We're just trying to find the great partners for us. And the best way to find a great partner is to deserve one.

Places

Sometimes, closing doors can open new doors. Other times, new doors open doors.

Distance matters more than displacement. You can end up at your same hometown. But traveling that red dirt road is how you grow up. The journey is the destination.

In math, distance >= displacement. In reality, distance > displacement.

Moving has costs. Ostensibly, the highest expected-value choice is often to stay put. Plenty of my classmates did just that.

But in rites of passage–Native American vision quests and Aboriginal walkabouts–there is always movement, lots of it. Boys are thrust into the wilderness. The transformation happens in a new place. Exploring the world is a means to find new worlds within yourself. The boys come back to the village as men.
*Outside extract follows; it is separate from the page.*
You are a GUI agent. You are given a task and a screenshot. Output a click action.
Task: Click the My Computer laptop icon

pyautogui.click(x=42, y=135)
I have been fortunate in this respect. I grew up in Silicon Valley, studied in small-town Illinois. Worked in Chicago. Did research in rural India. Refugee settlements in Africa. Slums in Argentina. Lived and worked in bucolic Connecticut. Somewhere in the middle, my entire apartment building got flooded. So I moved back to NYC. Then California. A couple years ago, I relocated to Singapore. And now I'm moving again.

Each new place brought new partners, patterns, principles. My friends are refugees. Bureaucrats. CEOs. I found people I liked and found people I loved. I found partners.

For men in particular, I think one guiding principle when young is to be interesting. If you're not, you can become interesting. Travel, see new places, meet new people, read and say dangerous things. The value of this compounds, and it pays off.

Production

[Meaning] is the sense that one’s life makes sense in a way that has depth or realness because it connects one to something larger than oneself that has a value and a reality beyond one’s egocentric concerns and individual existence. This connection makes life worth living in the face of the frustrations, failures, suffering and sorrows that reliably assail human lives. – John Vervaeke

I am the happiest when I lose track of time. I rarely regret creating something. Part of the sculptor's framework is, of course, actually sculpting. Flowing through time and into your work. You're chiseling away all the bits that aren't art. But in subtracting, you are adding to your own experience.

Building is a superpower. But it has to be tangible. Showable. You want to be able to point to something and say, "I made that." I made a book happen, recently. That is a good feeling.

Dive into a new field. Make something that makes sense of the world. The very act of sense-making makes meaning.

The Sixth P: What's the Point?

Perhaps our minds are not as deep as we would like to believe. But we can add texture. We can snip parts we don't like and slap on traits we admire in others. We can find people who pull us toward a north star.

Maybe the question of finding the "meaning of life" is a bad question. Maybe the right question is: what do you do that creates meaning? What trees are you planting that provide shade to people you will never meet? How do you make sense of a world that is often senseless? And how do you sculpt the sculptor?